== WHAT THIS TASK INVOLVES ==
All of the data below should be repeated exactly. Pictures should not be included.

== DATA RECORDS ==
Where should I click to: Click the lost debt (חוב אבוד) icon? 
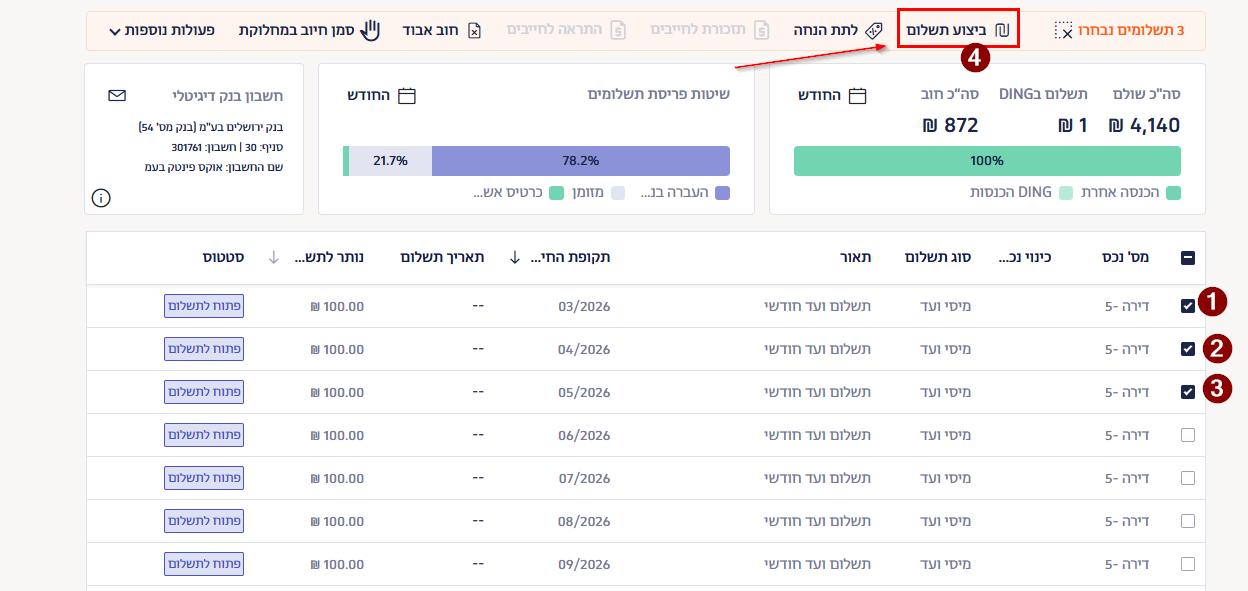(474, 30)
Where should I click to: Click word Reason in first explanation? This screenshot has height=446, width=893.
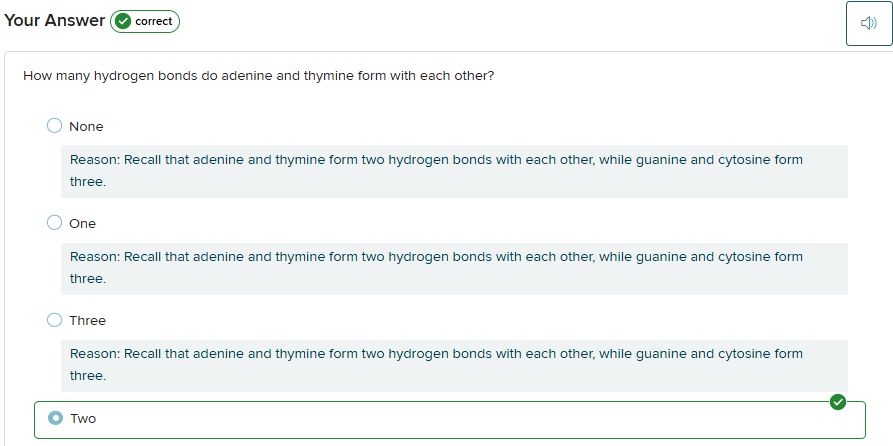click(94, 160)
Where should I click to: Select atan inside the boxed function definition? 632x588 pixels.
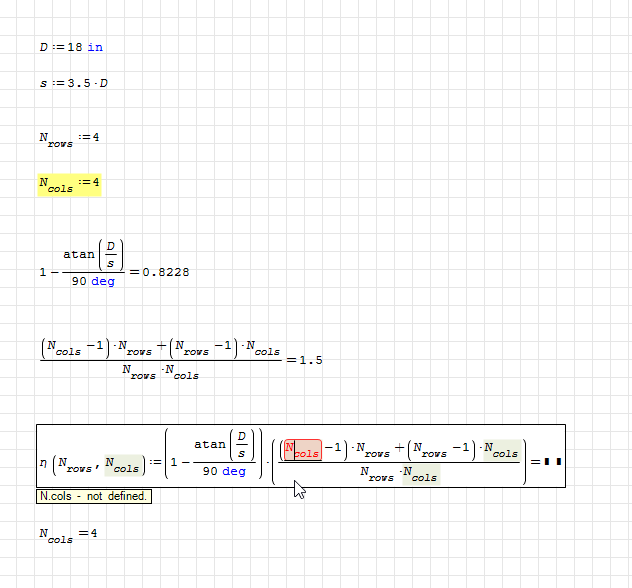[209, 444]
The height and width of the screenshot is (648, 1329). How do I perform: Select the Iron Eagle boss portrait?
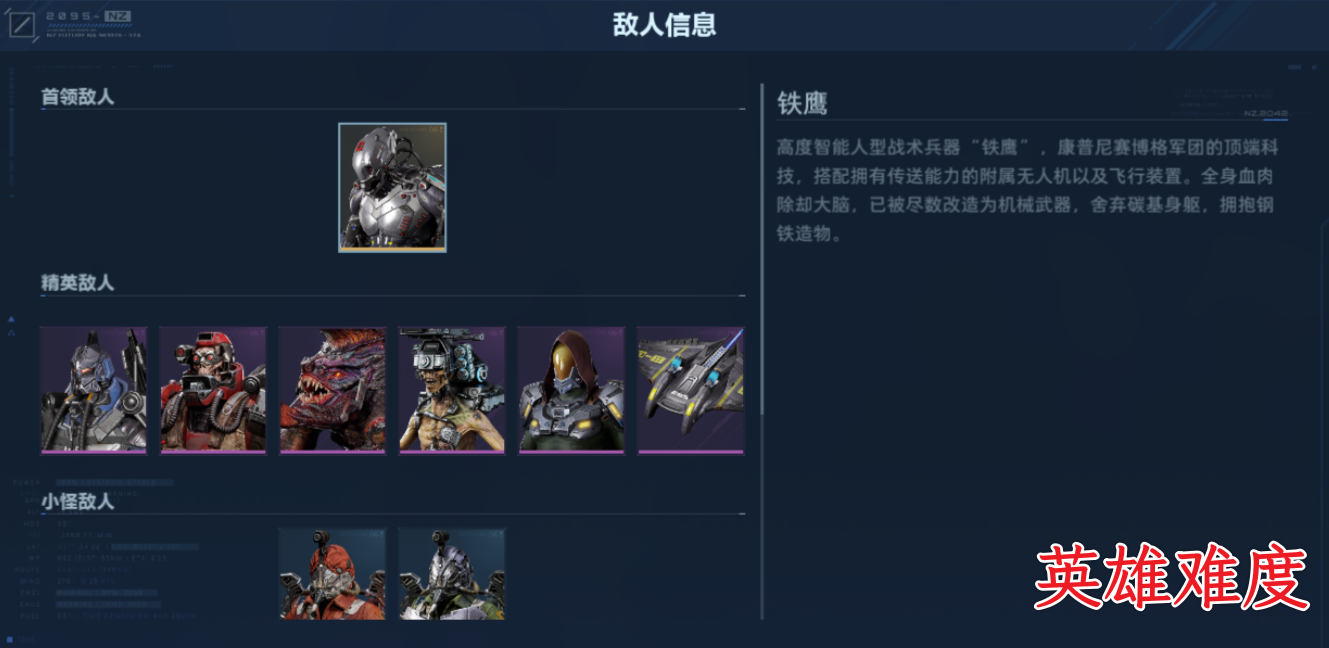point(392,187)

== REPLY ==
Where should I click to: Click the lost debt (חוב אבוד) icon? 
(474, 30)
Where should I click to: Click word Reason in first explanation? This screenshot has height=446, width=893.
click(94, 160)
Where should I click to: Select atan inside the boxed function definition? 632x588 pixels.
[209, 444]
The height and width of the screenshot is (648, 1329). How do I perform: Select the Iron Eagle boss portrait?
point(392,187)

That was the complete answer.